Valentine ZUBER,
Présidente du Conseil scientifique
des Entretiens d’Auxerre
Edito
Chaque année, les Entretiens d’Auxerre visent à explorer un thème de société particulier à travers une approche interdisciplinaire. Cette fois-ci, nous avons choisi de traiter de l’autorité et de ses transformations récentes. La question de l’autorité est centrale dans le fonctionnement de toutes les sociétés humaines. Elle s’incarne d’abord dans ce qui relève du domaine politique, à travers le choix qui est fait d’une gouvernance particulière. A celle-ci est accordée l’autorité légitime permettant le fonctionnement pacifique d’une société qui s’en est remis à elle pour être gouvernée.
La relation d’autorité se caractérise, par rapport à d’autres relations de pouvoir, au fait qu’elle est fondée sur des statuts asymétriques. Les actions des détenteurs de l’autorité y sont conditionnées par leur position de supériorité, celle-ci ne leur étant assurée que par le bon vouloir de ceux qui, dans une société démocratique, acceptent de s’y soumettre. Or cette subordination peut être régulièrement remise en question voire contestée, tant dans les familles, que dans la rue, ou au sommet même du pouvoir.

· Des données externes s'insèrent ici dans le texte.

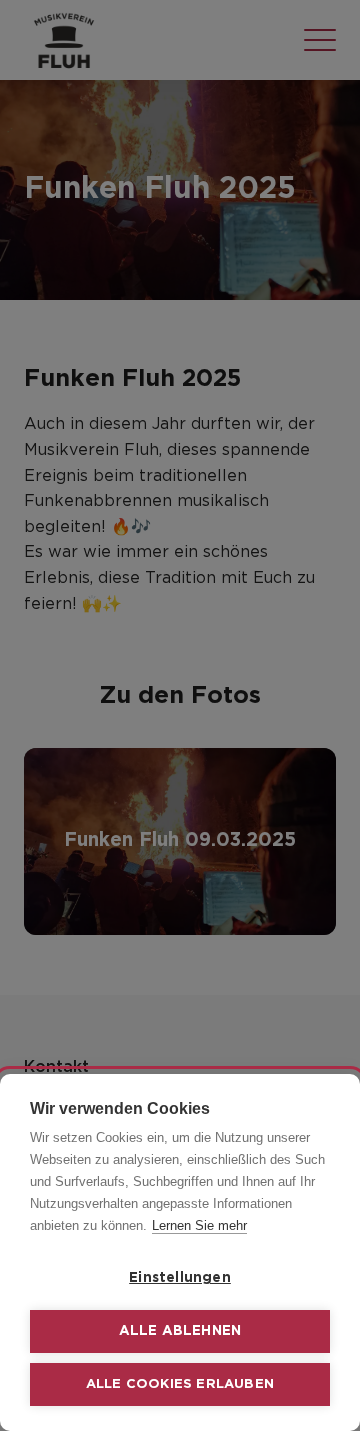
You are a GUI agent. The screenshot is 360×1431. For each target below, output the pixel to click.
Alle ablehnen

Aujourd’hui, on parle volontiers de « la fin de l’autorité » et de la nécessité qu’il y aurait de la restaurer. L’autorité des personnalités publiques serait maintenant largement bafouée, que ce soit celle des parents ou des professeurs, défiée par une indiscipline juvénile caractérisée. Les magistères scientifique ou religieux seraient désormais détrônés de leur monopole revendiqué d’une vérité qu’ils pensaient jusque-là détenir… Ces réflexions montrent surtout la désorientation qui nous guette au sein de nos sociétés hyperconnectées. Face à la multiplication des propositions de sens et des alternatives politiques, sociales ou culturelles proposées, se pose la question lancinante et jamais élucidée de savoir à quelle autorité on doit désormais se vouer.
Car, de quelle autorité parle-t-on ? D’un point de vue politique, les sociétés et les organisations sociales peuvent-elles fonctionner sans un minimum d’autorité ? Quels rapports peut-on déceler entre l’ordre et l’autorité ? L’autorité souhaitable serait-elle une valeur en soi, ou bien un simple moyen d’action ? Ne faudrait-il pas d’abord distinguer entre ce qui relève de l’autorité et l’autoritarisme ? Et alors, comment penser l’autorité dans un contexte démocratique ? Du point de vue social, le rapport à l’autorité est-il si différent qu’on le dit selon les générations ? La demande insistante de toujours plus de
liberté individuelle contrarie-t-elle celle de l’autorité dans la régulation des conflits ? Enfin, peut-on concevoir une autorité qui ne soit pas verticale ? Telles sont quelques questions qui se présentent d’abord à nous et qui peuvent servir de point de départ à notre réflexion.
Les Entretiens d’Auxerre se proposent, comme à chaque fois, d’être un lieu d’apprentissage intellectuel et de débats. Cette nouvelle édition ne manquera donc pas d’en susciter plusieurs, tant le questionnement sur l’autorité est actuellement un point crucial dans l’élaboration désormais plurielle de notre conception du vivre ensemble et d’une citoyenneté véritablement partagée.